╭─ Exercise data

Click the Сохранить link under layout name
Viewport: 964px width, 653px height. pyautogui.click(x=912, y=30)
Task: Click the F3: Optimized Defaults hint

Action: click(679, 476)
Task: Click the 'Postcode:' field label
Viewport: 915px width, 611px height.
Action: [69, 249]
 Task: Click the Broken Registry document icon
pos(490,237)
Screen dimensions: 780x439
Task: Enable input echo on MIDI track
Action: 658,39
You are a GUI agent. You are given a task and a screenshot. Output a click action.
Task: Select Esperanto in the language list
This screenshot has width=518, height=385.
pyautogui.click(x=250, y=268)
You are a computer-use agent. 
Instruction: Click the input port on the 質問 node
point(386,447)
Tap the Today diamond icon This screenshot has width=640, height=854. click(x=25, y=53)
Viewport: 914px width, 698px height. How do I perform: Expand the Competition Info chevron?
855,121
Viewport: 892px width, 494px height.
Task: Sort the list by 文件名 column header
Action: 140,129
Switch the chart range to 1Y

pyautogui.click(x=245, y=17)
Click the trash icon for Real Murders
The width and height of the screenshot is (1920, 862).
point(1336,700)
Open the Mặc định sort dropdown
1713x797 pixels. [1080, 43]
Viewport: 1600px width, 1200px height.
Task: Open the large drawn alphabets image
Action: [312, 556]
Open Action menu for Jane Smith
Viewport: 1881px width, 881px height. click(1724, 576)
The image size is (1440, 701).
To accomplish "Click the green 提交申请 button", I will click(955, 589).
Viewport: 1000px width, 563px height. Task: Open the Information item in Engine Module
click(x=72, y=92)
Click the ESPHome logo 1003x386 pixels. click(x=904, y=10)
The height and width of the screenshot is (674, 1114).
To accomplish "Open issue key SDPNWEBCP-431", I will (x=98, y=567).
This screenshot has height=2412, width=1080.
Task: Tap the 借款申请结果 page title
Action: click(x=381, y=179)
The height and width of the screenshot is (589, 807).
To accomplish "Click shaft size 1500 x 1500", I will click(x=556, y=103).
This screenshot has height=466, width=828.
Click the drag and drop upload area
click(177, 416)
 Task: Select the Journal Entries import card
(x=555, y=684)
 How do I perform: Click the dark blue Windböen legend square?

╰─

To do:
Repeat the whole listing exactly, line for line.

Answer space:
Click the Сохранить link under layout name
Viewport: 964px width, 653px height. pyautogui.click(x=912, y=30)
Task: Click the F3: Optimized Defaults hint

Action: click(679, 476)
Task: Click the 'Postcode:' field label
Viewport: 915px width, 611px height.
Action: [69, 249]
 Task: Click the Broken Registry document icon
pos(490,237)
Screen dimensions: 780x439
Task: Enable input echo on MIDI track
Action: 658,39
You are a GUI agent. You are given a task and a screenshot. Output a click action.
Task: Select Esperanto in the language list
This screenshot has width=518, height=385.
pyautogui.click(x=250, y=268)
You are a computer-use agent. 
Instruction: Click the input port on the 質問 node
point(386,447)
Tap the Today diamond icon This screenshot has width=640, height=854. click(x=25, y=53)
Viewport: 914px width, 698px height. How do I perform: Expand the Competition Info chevron?
855,121
Viewport: 892px width, 494px height.
Task: Sort the list by 文件名 column header
Action: 140,129
Switch the chart range to 1Y

pyautogui.click(x=245, y=17)
Click the trash icon for Real Murders
The width and height of the screenshot is (1920, 862).
point(1336,700)
Open the Mặc định sort dropdown
1713x797 pixels. [1080, 43]
Viewport: 1600px width, 1200px height.
Task: Open the large drawn alphabets image
Action: [312, 556]
Open Action menu for Jane Smith
Viewport: 1881px width, 881px height. click(1724, 576)
The image size is (1440, 701).
To accomplish "Click the green 提交申请 button", I will click(955, 589).
Viewport: 1000px width, 563px height. Task: Open the Information item in Engine Module
click(x=72, y=92)
Click the ESPHome logo 1003x386 pixels. click(x=904, y=10)
The height and width of the screenshot is (674, 1114).
To accomplish "Open issue key SDPNWEBCP-431", I will (x=98, y=567).
This screenshot has height=2412, width=1080.
Task: Tap the 借款申请结果 page title
Action: click(x=381, y=179)
The height and width of the screenshot is (589, 807).
To accomplish "Click shaft size 1500 x 1500", I will click(x=556, y=103).
This screenshot has height=466, width=828.
Click the drag and drop upload area
click(177, 416)
 Task: Select the Journal Entries import card
(x=555, y=684)
 How do I perform: Click the dark blue Windböen legend square?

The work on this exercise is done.